Peter Yarrow, a linchpin of the 1960s folk-rock scene as part of the pioneering trio Peter, Paul and Mary, died Tuesday (1/7) at his home in New York. The cause was bladder cancer. He was 86.
Yarrow, who was born in Manhattan, began his musical life while a student at Cornell University. After his graduation, he returned home and started performing on the Greenwich Village folk scene, developing enough of a reputation to earn an invitation to play the 1960 Newport Folk Festival. In 2015, he told Rebeat magazine, “I went with the idea that I want to be involved in music that creates community. [Music] that reaches people’s hearts and mobilizes people for a more humane society.”

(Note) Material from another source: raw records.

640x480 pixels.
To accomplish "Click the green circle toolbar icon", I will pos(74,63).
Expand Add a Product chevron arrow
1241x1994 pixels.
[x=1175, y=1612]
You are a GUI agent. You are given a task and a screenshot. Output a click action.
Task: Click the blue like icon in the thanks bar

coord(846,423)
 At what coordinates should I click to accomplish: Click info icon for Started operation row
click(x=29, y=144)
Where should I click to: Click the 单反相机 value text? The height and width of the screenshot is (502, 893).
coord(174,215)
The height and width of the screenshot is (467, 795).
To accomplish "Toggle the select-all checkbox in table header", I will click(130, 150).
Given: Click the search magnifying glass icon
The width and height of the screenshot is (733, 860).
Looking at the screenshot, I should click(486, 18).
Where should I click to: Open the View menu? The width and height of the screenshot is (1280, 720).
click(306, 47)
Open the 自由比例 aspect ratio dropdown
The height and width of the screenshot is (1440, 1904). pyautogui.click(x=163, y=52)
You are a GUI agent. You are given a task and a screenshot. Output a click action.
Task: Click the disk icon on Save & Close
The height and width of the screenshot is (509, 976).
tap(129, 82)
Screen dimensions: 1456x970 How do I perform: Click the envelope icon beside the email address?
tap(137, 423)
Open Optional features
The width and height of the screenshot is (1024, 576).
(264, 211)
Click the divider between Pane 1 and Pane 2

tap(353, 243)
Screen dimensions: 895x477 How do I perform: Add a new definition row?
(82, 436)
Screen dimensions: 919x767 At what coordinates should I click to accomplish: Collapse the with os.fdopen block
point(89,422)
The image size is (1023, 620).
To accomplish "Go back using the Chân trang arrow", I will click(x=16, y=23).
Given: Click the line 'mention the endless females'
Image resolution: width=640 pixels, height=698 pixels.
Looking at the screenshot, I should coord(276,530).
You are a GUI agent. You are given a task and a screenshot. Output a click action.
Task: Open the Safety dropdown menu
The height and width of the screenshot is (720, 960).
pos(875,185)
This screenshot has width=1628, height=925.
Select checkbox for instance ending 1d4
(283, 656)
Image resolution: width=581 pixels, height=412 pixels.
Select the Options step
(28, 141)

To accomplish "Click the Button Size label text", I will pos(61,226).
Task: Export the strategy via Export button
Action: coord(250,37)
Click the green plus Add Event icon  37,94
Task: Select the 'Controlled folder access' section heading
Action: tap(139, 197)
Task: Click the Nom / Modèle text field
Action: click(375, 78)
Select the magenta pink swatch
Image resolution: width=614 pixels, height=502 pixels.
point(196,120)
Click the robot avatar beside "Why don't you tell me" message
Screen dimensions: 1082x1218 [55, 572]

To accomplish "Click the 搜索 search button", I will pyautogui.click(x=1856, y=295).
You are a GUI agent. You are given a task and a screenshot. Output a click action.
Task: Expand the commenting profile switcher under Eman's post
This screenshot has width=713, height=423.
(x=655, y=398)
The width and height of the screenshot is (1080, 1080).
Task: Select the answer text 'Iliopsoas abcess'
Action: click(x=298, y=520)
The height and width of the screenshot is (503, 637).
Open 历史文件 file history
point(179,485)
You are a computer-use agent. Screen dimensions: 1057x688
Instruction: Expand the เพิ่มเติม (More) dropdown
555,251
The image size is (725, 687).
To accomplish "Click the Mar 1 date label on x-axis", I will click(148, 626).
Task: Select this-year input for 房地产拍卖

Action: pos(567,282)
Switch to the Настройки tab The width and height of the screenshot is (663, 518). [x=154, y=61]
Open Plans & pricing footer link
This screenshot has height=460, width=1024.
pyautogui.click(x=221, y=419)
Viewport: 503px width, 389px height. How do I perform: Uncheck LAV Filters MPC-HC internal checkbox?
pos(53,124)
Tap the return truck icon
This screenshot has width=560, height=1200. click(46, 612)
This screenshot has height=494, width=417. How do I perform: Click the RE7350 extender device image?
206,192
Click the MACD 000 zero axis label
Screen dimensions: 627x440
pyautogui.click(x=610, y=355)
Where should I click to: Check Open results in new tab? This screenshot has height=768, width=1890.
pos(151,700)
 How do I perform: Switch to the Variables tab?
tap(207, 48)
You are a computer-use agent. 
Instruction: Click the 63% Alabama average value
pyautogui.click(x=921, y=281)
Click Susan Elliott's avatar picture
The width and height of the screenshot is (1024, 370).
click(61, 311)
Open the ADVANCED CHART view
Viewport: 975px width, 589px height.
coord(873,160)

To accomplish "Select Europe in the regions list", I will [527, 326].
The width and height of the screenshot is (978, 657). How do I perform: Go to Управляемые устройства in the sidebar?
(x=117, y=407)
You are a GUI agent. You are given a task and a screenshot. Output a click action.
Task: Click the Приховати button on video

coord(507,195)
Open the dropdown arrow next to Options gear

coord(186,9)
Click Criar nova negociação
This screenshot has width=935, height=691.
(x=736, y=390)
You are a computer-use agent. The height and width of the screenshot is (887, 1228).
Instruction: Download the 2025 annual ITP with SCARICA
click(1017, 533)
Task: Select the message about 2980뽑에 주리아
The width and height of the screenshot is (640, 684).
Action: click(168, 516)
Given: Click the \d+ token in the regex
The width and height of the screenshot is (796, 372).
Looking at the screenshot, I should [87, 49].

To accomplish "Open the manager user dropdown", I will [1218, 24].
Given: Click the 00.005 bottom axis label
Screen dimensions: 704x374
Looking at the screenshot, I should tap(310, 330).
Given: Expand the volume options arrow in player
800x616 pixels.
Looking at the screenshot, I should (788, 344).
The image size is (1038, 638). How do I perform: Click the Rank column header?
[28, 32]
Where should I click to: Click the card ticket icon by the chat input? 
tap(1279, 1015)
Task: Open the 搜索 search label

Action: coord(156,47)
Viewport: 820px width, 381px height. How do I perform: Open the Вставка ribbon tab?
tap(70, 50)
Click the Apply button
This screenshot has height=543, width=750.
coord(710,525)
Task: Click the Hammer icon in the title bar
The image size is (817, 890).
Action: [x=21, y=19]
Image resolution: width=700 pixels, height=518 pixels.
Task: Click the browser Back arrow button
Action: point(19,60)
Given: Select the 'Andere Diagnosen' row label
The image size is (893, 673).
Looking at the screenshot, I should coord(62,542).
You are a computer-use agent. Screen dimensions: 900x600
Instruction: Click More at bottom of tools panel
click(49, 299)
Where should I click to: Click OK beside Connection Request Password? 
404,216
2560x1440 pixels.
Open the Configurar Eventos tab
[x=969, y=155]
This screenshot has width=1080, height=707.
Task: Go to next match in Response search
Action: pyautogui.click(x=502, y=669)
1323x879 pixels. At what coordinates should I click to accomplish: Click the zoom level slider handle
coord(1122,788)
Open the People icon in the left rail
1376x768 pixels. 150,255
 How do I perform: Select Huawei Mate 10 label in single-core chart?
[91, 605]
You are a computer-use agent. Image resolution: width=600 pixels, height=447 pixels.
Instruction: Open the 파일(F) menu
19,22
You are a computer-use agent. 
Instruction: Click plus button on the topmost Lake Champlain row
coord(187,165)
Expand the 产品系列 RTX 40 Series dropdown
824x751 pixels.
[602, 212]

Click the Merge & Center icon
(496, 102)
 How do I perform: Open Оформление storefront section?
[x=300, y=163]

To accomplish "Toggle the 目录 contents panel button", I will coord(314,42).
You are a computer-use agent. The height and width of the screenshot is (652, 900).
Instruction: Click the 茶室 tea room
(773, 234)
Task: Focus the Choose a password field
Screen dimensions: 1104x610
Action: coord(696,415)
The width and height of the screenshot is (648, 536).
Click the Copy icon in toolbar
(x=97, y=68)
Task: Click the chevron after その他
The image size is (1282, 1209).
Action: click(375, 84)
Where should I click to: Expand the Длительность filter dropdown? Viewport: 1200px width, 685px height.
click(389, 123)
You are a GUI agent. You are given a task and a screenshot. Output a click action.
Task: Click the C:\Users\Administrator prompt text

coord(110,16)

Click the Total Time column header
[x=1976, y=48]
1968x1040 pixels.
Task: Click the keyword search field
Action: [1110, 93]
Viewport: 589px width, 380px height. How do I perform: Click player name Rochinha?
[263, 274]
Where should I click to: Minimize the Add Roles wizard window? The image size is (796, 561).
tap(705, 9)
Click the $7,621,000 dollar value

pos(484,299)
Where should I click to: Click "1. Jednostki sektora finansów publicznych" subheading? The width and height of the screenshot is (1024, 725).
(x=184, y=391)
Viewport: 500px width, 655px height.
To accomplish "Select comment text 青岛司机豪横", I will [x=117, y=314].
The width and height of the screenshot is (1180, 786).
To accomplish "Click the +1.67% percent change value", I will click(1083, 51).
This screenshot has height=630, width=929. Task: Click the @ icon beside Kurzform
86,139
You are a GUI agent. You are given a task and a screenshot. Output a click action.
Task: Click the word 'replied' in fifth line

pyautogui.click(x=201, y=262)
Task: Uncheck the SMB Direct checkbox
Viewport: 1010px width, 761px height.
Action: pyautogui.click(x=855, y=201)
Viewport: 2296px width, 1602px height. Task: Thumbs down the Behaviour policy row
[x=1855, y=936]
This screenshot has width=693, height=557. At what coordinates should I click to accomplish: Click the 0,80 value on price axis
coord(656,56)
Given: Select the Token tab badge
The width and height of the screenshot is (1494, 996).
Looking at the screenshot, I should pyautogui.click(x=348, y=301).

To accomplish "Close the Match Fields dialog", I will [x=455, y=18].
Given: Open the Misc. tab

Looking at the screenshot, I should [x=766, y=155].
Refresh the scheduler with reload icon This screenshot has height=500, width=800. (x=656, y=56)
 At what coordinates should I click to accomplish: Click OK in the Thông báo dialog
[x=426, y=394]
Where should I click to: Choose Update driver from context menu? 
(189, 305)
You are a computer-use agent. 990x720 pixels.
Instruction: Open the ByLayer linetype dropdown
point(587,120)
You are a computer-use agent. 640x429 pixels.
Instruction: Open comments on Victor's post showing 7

Promoter-manager Albert Grossman teamed him with fellow singers Paul Stookey and Mary Travers, a lineup intended to echo The Weavers. Peter, Paul and Mary's debut album, issued by Warner Bros. in 1961, stayed in the Top 20 for two years and sold more than 2m copies, spawning a Top 10 hit with a cover of Pete Seeger and Lee Hays’ “If I Had a Hammer.”
The group attained even greater success—and some notoriety—two years later with the Yarrow-penned “Puff the Magic Dragon,” which rose to #2 on the singles chart. Upon its release and for years afterward, pundits posited that the song was an ode to marijuana, which Yarrow consistently denied.
They were closely affiliated with Bob Dylan, leading to Yarrow's being depicted in the recent semi-biopic A Complete Unknown as a peacemaker trying to calm an angry crowd after Zimmy went electric at Newport. Like many of their peers, Peter, Paul and Mary also embedded themselves in progressive politics, performing at scores of benefits for Democratic presidential candidates Eugene McCarthy and George McGovern and singing “Blowin’ in the Wind” on the steps of the Lincoln Memorial at Martin Luther King Jr.’s “I Have a Dream” speech.
The group recorded consistently throughout the 1960s, notching its sole #1 with “Leavin’ on a Jet Plane," written by friend John Denver, in early 1970. They split shortly thereafter, though they regularly reunited to perform for a wide range of causes.
In 1970, Yarrow was arrested for “taking improper liberties” with a 14-year-old girl, an offense that earned him a one-to-three-year prison sentence. He admitted guilt, served three months and was pardoned in 1981 by President Jimmy Carter.
He went on to record solo projects throughout the '70s.
While Yarrow continued to perform regularly with the trio until Travers’ death, in 2009, and then as a solo artist, he devoted most of his later life to activism. He supported freedom for Soviet Jewry and aiding Vietnamese victims of Agent Orange, but his primary focus was on Operation Respect, an anti-bullying group he founded in 2000 that was recognized with a Congressional resolution in 2003.
Speaking to Reuters in 2008, he said, “Operation Respect has been my main and all-consuming work for the past 10 years. My perception is that the kind of bullying, humiliation that goes on in children's schools leads to high rates of depression that was virtually unknown when I was young and the high suicide rate of teenagers, which we know is almost inevitably caused by bullying or mean-spiritedness."
Yarrow is survived by his wife, Marybeth, son Christopher, daughter Bethany and granddaughter Valentina.